In a similar way, today's weather conspiracies test partisan allegiance. But unlike historical weather discourse that could challenge monarchical or religious power directly, these modern weather narratives infused with partisan political identity protect corporate power by obscuring its central role in climate change. These weather narratives define the parameters of political identity and reinforce political parties, factions, and leaders like MTG who oppose policies that would advance positive climate change action into law.
Greene's tweet performs the partisan political identity for local voices, like Dad’s neighbor, who then re-circulate the narrative. By promoting weather control theories, she offers Republicans a way to acknowledge extreme weather without accepting climate science—thus maintaining party cohesion while protecting fossil fuel interests. Research on Congressional press releases reveals that politicians "remain hesitant to link extreme weather events to climate change," especially Republicans. Greene inverts this hesitancy, promoting a false link that channels real anxieties into politically useful directions. Her tweet didn't create fear in flood-devastated communities; it provided a framework for interpreting the cause of that fear – the Democrats and Big Government are controlling the weather!
Contemporary research confirms this dynamic's consequences. When politicians accurately link extreme weather to climate change, Republican voters view them as "less capable of addressing weather-related disasters" and become "less supportive of efforts to protect against similar disasters in the future". The weather control narrative, however false, paradoxically generates less political resistance among Republicans than accurate climate science.
This research reveals the weather narrative’s political utility: it allows Republicans to process harsh climate experiences without abandoning partisan identity or supporting climate action that might threaten fossil fuel companies.
This traps Appalachian communities in a cruel paradox. The region faces severe climate impacts—temperatures rising "between 2 and 8°F by the end of the century," with "intense precipitation events" becoming more frequent. Yet the political discourse that might address these challenges triggers partisan resistance. The conspiracy theory offers more palatable villains than the truth: it's easier to imagine evil government scientists than to confront systemic fossil fuel dependency.
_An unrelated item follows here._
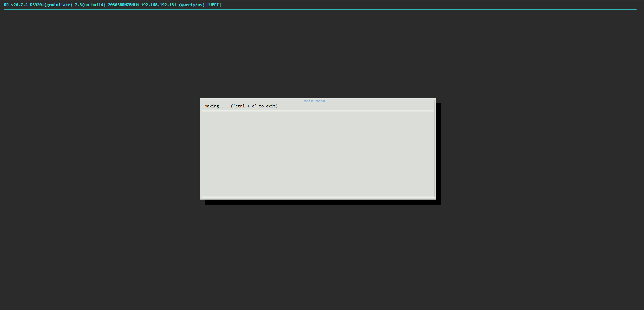The image size is (644, 310).
Task: Click the black drop shadow beneath the dialog
Action: click(x=323, y=202)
Real weather modification technology exists but operates at microscopic scales compared to natural systems. Commercial cloud seeding uses "tens of grams" of silver iodide "over hundreds of thousands of acres" to marginally increase precipitation. As NOAA states definitively: "No technology exists that can create, destroy, modify, strengthen or steer hurricanes in any way, shape or form.”
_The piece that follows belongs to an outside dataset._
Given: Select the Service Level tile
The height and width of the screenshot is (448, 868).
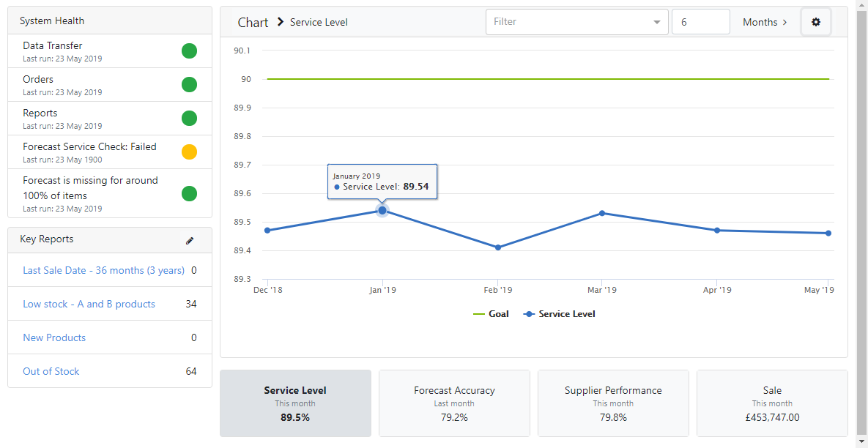Looking at the screenshot, I should (x=295, y=403).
Weather talk as a political battleground reflects the struggles of sense making in everyday life. Dad's neighbor wasn't just sharing a theory—he was testing political boundaries, seeking confirmation of shared identity through shared explanation, probing where Dad’s loyalties lay. This is everyday politics in action.
This isn’t just in Appalachia. In Brazil, facing similar challenges, rural populations turned extreme weather into a "political matter" where "climate is an aspect of spiritual order in the cosmos" that lead to physical attacks on weather forecasters who incorrectly predicted the weather. Like those communities, Dad's neighbor is constructing narratives that explain unprecedented conditions—but their explanations misdirect blame from systemic causes to shadowy cabals.
The weather control conspiracy reveals how political identity and corporate power intersect in climate discourse. By transforming weather talk into partisan political identity, these narratives help fracture communities in ways that leave them more vulnerable to extreme weather and corporate exploitation.